The individuals will not be delivering reserved activities but can deliver everything else as part of a legal services provider. These could be insurance companies, financial services firms, accountants, or any other business that wishes to provide legal services to its customers.

These businesses do not offer access to the right of privilege, and no access to the compensation fund, but will be subject to oversight by the Legal Ombudsman following protests from the Law Society.

Professional indemnity insurance will be a personal policy and not firm wide – it is yet to be seen what value this will carry for the individual but we all know that PII is probably one of the three largest overheads a SRA-regulated law firm carries.

Surely, this creates a two-tier profession and the purchasers of legal services will need to be fully aware of their rights under such a proposal?

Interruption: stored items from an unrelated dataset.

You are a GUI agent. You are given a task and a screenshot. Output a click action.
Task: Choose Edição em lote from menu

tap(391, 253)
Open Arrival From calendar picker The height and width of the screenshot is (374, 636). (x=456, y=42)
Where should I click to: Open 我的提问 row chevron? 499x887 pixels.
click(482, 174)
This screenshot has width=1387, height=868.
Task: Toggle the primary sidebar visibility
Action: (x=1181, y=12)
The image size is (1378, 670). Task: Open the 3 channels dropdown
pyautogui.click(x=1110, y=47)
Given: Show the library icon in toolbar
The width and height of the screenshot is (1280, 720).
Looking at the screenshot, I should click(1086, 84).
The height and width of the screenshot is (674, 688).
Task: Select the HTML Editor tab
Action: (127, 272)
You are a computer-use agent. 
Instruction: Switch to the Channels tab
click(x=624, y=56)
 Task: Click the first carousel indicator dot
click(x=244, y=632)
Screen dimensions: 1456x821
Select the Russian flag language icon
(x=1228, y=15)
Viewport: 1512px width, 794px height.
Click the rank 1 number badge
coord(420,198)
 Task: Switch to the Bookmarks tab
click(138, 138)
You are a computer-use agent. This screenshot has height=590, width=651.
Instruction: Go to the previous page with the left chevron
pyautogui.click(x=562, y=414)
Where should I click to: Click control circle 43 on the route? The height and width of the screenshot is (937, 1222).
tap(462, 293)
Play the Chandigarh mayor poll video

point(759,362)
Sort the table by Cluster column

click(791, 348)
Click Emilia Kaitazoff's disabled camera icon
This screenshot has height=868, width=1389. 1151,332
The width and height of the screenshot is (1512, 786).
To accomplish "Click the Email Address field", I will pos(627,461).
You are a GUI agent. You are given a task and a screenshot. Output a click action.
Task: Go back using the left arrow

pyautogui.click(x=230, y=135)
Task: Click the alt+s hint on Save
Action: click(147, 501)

The opportunity this presents to other businesses is huge and, as we have a succession crisis in the current crop of practices, with younger people wanting the career of solicitor without the responsibility of being a future owner of a firm, tells us a lot about the future direction.

Is this a bad move or will it make access to legal services more readily available to a wider audience? Some firms are already moving away from the solicitor brand and are calling themselves lawyers. That in itself reduces the value of the solicitor brand that seems to be moving towards the individual.

There are approximately 800 new law firms formed each year and these are replacing many of the firms that have merged, closed, or failed hence the numbers of practices remaining relatively high. Many new entrants are sole practitioners that have either left larger firms or been made redundant. They are predominately limited companies, have few overheads, and tend to be niche practices with a following of clients.

The larger international, City, and regional firms will simply get bigger so the challenge to the future of the profession is for the mid-sized two-to-ten partner practices that have not planned for succession or exit. Many have relied on other parties to provide them with work, such as conveyancing panels and claims management companies. This model is no longer sustainable and many practices have not grasped the opportunity of marketing to existing clients without relying on others.

We have discussed consolidation for a decade with little change, yet these new regulator proposals appear to be going ahead without challenge, despite irrevocably changing the legal landscape.

My concern is for the thousands of practices that will be looking for a way out, whether by merger or closure. Who will represent the profession and offer helpful solutions?

There will be troubled times ahead for a large number of solicitors. Prepare to see more change in the next few years than we have seen for decades.